Rogers Park Elementary School Principal Nuri Johnsen walked down a hallway decorated with student art projects this week and around a large trash can in the middle of the floor that collected water dripping from the ceiling. It's not an unusual sight, she said.
"We have active leaks every year," Johnsen said. "There was one in the classroom just last week, just kind of coming down the wall and going right into the closet and creating big puddles."
Johnsen said staff pinned a tarp from the ceiling of a kindergarten classroom last year to collect water leaking in. She said she worried about the approaching 40-degree temperatures forecast for the city and the snow melt that would follow. That water would certainly find its way into the school, she said.
"It just interferes with the school day," Johnsen said of the leaky roof. "It definitely impacts our education here."
The school needs a new roof to replace its current one, which is 26 years old, said Mike Nero, Anchorage School District director of capital planning and construction. It's one of a dozen projects on this year's $58.45 million school bond package that voters will weigh in on Tuesday in the municipal election.
School officials said they are hoping for a different outcome than last year, when 51 percent of voters rejected a $49.3 million school bond proposition. It was the first time a majority of voters had said no to a school bond proposal since 2011. Several of the projects from that failed 2016 bond package, including the Rogers Park roof, have reappeared on this year's proposal.

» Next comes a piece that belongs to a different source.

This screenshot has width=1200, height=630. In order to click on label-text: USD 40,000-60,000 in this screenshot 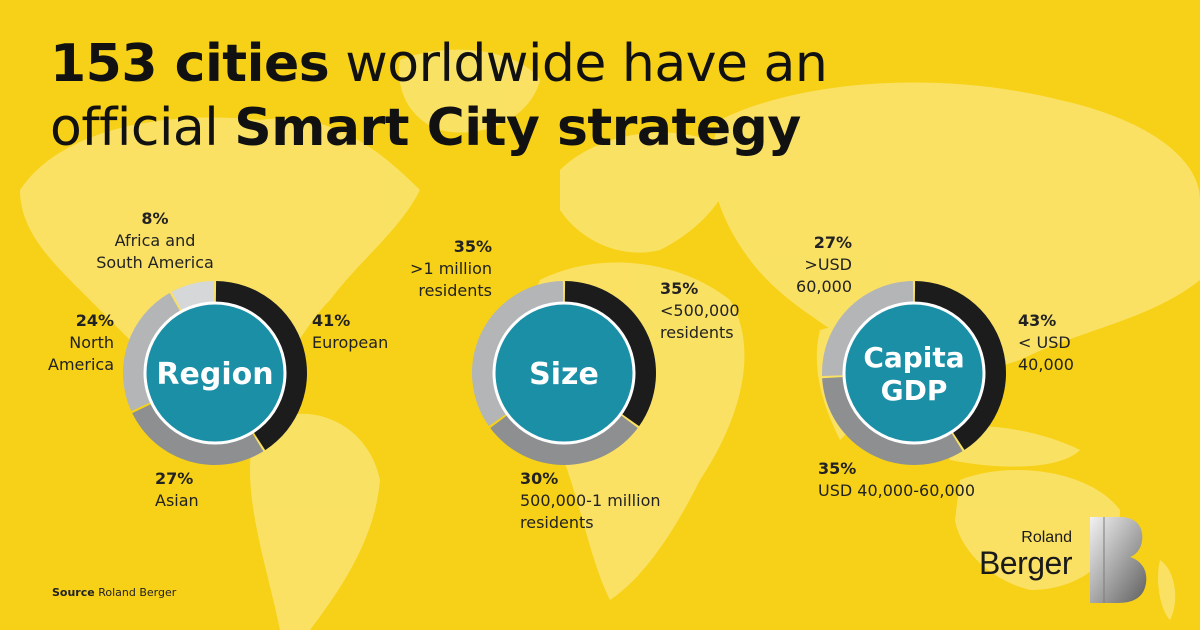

Just because last year's bond didn't pass doesn't mean the needs went away, Nero said. Instead, the backlog of projects continues to grow and the number of emergency repairs needed continues to increase, he said.
"It makes our current request even more crucial," said School Board President Tam Agosti-Gisler in an interview Thursday.
If passed by voters, this year's $58.45 million school bond proposition would pay for roof replacements at seven schools and the Student Nutrition building in South Anchorage. It would also fund the replacement of ventilation systems at three schools as well as renovations at the library shared by West High School and Romig Middle School.
Nero said that if voters approve the school bond, the portion of their taxes that pays for the school projects would not increase.
The proposed bond would cost taxpayers $11.67 per $100,000 of assessed property, but at the same time the district has paid off bond debt totaling $11.79 per $100,000, according to the school district. If voters approve the bond, the net impact would be a decrease of 42 cents for the average $350,000 home.
"This is basically a hold-harmless scenario," Agosti-Gisler said.
The Anchorage School District has bonded for its major capital projects for years, at times separating the projects into several ballot propositions in a single election.
Of the 28 school bond propositions voted on since 1998, eight did not pass, according to district data.
Last year, the Anchorage School District commissioned a survey to determine why Anchorage voters said no to the 2016 school bond. The survey found that most voters who typically supported school bonds said they rejected the 2016 proposal because of the state's fiscal situation and the lack of matching funds from the state government — a practice the state Legislature stopped for five years, starting in 2015.
Agosti-Gisler said the district relies on bonding to pay for its larger capital projects. Its regular operating budget includes funds for operations and maintenance but not "big-ticket items," she said, like a new roof and other major structural improvements.
"I get perplexed when I hear people saying the maintenance and/or renovation of all these taxpayer facilities needs to come from our operating budget," she said. "That was never the intent of the operating budget when the Legislature set up the bond debt reimbursement system."
She said the projects included in this year's bond were some of the most critical.
For Rogers Park, the bond includes both a new roof and a new ventilation system.
Principal Johnsen walked into a classroom this week and stopped to listen to the hum of the ventilation system that she said sounded like a jet plane landing when it turned on and turned off each day. While it ran, it sounded more like a fan on in the background.
Outside, neon signs asked drivers not to idle their cars in front of the school. The individual ventilation units in each classroom sucked the fumes into the building, Johnsen said.
The proposed bond includes a project to turn the aging cabinet ventilation units into a centralized system, which would cut down on the noise, allow for better regulation of the temperature in classrooms and pull air in from a single source, Nero said.
For West and Romig, the bond would mean a new roof in the shared library — a project also on the 2016 bond.
In January 2016, a magnitude-7.1 earthquake rocked Southcentral Alaska and caused structural damage to the library that connects West and Romig.
The space still remains without ceiling tiles, which the West and Romig principals said has impeded the room's use. Sound travels easily, they said, so they have to limit the number of classes that can use the library at once.
The $6.75 million project at the schools' campus would also include structural and seismic improvements, the relocation of the high school counseling area and the addition of new classrooms to eliminate the need for outside portables, Nero said.
"I just want to be able to not worry and get this back to where it can be," said Romig Principal Sven Gustafson.